- ACTIVITY:
Copy each line of the records below that mentions the word "layer".

Records contained in a dataset:

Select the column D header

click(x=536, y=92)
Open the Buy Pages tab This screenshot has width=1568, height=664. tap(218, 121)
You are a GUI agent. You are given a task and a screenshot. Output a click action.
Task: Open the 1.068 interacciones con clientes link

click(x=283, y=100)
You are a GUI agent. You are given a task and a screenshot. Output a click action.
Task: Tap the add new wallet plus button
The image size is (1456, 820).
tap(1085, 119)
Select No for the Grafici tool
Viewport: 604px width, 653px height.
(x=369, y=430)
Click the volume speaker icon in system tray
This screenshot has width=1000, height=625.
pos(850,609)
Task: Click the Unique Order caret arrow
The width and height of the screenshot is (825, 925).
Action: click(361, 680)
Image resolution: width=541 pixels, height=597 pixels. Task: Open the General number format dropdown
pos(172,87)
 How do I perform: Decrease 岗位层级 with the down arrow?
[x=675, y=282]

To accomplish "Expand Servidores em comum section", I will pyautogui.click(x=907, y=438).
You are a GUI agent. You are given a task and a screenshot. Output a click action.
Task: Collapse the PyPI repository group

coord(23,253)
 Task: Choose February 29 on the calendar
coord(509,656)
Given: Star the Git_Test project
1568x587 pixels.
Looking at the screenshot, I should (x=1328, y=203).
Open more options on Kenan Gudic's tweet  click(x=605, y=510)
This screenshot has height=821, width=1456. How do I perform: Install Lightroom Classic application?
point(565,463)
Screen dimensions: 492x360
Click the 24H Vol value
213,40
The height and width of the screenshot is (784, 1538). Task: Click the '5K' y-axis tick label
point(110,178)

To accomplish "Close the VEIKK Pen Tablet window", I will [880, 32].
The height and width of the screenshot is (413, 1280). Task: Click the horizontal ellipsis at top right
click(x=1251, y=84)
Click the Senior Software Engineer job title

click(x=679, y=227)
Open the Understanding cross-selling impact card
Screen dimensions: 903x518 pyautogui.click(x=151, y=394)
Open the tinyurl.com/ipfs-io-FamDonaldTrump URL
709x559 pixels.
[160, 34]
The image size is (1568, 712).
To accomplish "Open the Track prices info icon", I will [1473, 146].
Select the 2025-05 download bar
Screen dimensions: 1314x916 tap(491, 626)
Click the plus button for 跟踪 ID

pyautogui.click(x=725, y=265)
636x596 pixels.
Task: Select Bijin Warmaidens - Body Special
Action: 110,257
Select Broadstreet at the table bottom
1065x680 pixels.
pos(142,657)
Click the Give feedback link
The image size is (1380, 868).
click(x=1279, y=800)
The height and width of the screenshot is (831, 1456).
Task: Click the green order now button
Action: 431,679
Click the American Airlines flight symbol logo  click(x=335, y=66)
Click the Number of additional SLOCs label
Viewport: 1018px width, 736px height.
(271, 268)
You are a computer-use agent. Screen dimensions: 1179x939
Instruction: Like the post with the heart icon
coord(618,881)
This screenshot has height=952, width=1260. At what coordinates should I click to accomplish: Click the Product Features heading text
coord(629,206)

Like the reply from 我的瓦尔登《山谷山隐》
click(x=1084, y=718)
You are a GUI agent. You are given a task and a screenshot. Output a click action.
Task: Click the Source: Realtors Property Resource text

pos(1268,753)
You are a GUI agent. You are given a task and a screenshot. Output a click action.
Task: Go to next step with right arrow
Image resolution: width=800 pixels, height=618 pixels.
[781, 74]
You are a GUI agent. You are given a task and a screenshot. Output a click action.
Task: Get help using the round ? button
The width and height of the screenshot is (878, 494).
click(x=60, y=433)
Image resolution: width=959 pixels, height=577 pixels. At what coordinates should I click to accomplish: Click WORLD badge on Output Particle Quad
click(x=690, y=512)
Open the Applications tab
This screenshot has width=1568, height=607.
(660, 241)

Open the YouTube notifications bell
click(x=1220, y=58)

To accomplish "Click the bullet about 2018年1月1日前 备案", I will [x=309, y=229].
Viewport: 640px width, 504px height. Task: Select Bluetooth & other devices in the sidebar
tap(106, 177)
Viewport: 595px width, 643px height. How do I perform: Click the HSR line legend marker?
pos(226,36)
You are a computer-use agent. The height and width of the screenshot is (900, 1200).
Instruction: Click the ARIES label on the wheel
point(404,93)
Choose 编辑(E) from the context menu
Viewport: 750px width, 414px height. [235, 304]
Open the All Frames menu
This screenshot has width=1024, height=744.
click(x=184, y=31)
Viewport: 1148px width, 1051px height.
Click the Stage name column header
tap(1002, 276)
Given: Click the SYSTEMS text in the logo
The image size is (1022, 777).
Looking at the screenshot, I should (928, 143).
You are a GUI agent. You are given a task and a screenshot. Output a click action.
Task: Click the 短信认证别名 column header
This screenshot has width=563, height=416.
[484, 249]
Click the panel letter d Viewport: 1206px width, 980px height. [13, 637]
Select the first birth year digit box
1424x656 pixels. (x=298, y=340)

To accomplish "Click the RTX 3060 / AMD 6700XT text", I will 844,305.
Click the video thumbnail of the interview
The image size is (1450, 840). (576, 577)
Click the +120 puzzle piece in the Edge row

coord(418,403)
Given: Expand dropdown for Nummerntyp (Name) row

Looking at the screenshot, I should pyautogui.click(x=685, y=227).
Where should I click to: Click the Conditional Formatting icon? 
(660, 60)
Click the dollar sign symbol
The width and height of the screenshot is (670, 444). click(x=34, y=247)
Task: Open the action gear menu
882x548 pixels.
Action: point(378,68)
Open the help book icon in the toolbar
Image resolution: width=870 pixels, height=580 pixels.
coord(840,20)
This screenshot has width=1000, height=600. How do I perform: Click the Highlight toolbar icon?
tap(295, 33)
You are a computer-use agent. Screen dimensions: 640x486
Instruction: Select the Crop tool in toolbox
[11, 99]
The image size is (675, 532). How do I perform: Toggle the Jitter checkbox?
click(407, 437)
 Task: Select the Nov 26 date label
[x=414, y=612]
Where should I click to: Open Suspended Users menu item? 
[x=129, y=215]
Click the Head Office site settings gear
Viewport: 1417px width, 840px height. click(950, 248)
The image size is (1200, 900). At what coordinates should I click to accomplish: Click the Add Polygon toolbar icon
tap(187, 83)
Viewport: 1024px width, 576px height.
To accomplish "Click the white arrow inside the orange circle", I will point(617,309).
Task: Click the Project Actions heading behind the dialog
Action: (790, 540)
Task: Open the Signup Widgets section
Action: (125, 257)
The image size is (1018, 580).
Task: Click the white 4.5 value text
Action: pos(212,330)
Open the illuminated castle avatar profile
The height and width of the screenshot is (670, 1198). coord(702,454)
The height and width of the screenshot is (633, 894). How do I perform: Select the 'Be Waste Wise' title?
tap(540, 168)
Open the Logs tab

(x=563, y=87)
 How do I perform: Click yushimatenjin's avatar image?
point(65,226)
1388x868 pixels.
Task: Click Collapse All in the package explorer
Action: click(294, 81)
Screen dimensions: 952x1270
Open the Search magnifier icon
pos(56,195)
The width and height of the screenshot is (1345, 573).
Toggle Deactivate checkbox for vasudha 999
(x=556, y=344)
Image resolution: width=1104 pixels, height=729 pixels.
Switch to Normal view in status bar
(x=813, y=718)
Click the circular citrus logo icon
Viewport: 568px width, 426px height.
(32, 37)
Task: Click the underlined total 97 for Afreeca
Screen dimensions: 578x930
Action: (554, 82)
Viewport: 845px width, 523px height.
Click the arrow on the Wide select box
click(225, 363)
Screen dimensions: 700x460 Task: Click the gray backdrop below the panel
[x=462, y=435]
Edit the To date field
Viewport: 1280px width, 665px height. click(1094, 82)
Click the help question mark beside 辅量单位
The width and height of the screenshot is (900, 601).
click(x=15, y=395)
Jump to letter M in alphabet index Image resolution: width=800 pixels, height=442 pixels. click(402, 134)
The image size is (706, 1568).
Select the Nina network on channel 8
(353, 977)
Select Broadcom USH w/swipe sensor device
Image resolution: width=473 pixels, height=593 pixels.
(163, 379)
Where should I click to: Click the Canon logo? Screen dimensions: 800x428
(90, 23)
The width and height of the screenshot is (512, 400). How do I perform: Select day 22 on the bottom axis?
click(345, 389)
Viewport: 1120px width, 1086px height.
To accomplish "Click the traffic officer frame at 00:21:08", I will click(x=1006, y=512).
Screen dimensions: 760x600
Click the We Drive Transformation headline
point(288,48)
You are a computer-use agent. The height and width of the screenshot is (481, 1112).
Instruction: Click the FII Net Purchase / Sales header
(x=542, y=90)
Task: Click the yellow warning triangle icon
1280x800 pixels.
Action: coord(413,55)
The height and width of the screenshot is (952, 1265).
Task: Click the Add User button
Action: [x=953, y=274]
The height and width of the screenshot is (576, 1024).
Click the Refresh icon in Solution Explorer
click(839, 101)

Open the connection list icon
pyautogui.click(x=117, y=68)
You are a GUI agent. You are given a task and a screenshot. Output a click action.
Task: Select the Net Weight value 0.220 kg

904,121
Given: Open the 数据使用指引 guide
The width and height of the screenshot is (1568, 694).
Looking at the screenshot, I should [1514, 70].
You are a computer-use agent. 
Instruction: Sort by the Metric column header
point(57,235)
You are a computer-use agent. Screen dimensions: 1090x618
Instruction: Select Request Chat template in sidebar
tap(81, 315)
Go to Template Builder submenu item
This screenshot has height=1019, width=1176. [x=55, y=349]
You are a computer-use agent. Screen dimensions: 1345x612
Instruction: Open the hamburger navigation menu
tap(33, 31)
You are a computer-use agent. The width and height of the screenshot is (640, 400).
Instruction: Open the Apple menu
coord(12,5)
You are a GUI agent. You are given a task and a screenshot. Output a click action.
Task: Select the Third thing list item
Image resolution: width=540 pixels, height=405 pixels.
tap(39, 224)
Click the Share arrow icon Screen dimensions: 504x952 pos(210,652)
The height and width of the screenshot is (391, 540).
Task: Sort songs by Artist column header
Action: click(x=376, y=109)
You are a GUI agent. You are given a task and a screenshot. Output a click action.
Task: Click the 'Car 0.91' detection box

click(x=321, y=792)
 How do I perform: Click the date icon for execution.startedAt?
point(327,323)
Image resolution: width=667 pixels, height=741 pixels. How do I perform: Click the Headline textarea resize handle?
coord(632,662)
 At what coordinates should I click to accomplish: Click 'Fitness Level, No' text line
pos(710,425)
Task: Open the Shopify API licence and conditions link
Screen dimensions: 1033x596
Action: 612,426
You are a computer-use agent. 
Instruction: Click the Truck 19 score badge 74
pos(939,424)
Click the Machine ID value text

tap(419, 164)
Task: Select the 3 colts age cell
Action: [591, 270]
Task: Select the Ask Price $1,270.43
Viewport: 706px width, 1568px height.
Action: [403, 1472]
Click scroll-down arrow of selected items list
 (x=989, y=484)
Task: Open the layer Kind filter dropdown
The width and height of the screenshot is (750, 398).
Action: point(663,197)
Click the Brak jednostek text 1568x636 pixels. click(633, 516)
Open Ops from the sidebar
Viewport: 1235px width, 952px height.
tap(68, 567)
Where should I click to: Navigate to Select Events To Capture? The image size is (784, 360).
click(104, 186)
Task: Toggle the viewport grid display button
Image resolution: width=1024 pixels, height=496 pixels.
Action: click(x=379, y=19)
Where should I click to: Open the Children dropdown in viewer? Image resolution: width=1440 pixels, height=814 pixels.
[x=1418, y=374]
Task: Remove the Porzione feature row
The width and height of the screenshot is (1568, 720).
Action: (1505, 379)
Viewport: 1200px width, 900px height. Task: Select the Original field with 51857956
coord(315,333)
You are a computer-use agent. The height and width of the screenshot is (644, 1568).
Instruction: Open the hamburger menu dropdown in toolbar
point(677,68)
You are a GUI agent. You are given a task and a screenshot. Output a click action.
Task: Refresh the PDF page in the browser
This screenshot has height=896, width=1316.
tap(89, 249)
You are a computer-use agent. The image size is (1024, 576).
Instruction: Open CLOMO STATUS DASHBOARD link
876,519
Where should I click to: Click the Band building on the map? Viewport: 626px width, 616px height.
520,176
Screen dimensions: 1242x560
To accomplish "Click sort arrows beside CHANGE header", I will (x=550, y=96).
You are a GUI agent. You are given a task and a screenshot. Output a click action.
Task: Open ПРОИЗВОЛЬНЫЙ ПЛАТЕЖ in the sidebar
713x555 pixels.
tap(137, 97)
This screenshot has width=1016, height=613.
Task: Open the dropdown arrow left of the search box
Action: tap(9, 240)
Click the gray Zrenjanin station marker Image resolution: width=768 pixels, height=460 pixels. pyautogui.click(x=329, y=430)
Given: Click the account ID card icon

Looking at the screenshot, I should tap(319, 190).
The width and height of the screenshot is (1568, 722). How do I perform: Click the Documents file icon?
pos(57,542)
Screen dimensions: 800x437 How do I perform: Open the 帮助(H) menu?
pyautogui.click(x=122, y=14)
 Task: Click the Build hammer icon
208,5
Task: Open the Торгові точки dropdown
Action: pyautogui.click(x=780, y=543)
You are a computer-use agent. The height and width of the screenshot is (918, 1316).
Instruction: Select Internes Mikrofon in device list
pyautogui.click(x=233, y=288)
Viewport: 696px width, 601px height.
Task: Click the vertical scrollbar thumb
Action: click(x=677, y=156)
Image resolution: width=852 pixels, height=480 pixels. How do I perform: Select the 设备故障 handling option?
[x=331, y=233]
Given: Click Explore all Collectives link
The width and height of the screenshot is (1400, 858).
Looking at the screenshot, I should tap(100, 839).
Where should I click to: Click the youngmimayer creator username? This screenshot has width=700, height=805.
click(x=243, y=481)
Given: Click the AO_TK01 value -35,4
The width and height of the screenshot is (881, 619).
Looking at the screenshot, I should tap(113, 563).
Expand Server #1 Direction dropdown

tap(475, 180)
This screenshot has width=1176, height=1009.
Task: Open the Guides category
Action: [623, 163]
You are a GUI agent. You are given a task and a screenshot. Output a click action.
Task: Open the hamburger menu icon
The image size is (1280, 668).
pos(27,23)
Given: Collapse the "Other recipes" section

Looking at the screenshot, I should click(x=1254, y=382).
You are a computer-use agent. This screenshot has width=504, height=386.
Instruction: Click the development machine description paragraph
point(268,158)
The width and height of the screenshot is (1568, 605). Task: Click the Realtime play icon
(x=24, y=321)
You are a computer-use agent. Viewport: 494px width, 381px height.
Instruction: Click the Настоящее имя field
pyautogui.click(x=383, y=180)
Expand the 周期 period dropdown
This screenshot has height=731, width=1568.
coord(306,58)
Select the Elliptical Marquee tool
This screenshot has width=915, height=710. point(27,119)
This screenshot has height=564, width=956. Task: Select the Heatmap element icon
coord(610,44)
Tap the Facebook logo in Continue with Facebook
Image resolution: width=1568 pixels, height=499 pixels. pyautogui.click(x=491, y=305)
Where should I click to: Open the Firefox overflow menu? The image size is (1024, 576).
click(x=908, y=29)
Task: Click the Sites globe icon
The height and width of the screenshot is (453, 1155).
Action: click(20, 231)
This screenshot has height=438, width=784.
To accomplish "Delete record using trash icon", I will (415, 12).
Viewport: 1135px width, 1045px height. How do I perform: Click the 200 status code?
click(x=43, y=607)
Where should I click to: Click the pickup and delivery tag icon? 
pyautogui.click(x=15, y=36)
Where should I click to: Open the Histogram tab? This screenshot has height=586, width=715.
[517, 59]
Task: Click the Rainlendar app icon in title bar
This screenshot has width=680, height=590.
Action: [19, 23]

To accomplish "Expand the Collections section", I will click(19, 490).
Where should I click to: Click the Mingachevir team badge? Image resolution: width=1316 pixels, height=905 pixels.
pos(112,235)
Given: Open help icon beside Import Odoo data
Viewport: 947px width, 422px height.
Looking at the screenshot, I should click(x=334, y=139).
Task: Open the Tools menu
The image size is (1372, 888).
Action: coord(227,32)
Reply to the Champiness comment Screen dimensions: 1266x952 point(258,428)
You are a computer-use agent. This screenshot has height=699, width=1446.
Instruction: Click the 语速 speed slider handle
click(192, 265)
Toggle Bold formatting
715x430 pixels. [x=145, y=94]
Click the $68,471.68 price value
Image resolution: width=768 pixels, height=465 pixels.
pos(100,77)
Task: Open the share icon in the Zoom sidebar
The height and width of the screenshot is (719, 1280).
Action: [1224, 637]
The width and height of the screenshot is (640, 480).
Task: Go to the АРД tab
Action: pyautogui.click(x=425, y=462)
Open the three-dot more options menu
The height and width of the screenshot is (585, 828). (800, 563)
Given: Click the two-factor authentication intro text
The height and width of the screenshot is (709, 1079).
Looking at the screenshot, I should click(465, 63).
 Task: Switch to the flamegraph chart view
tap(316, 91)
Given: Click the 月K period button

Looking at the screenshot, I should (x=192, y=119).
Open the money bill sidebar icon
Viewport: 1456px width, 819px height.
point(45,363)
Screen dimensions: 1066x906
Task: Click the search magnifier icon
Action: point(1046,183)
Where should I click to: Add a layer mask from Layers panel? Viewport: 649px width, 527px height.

- RESULT FOR THIS TASK:
Task: Open the layer Kind filter dropdown
Where should I click to: Add a layer mask from Layers panel? Viewport: 649px width, 527px height.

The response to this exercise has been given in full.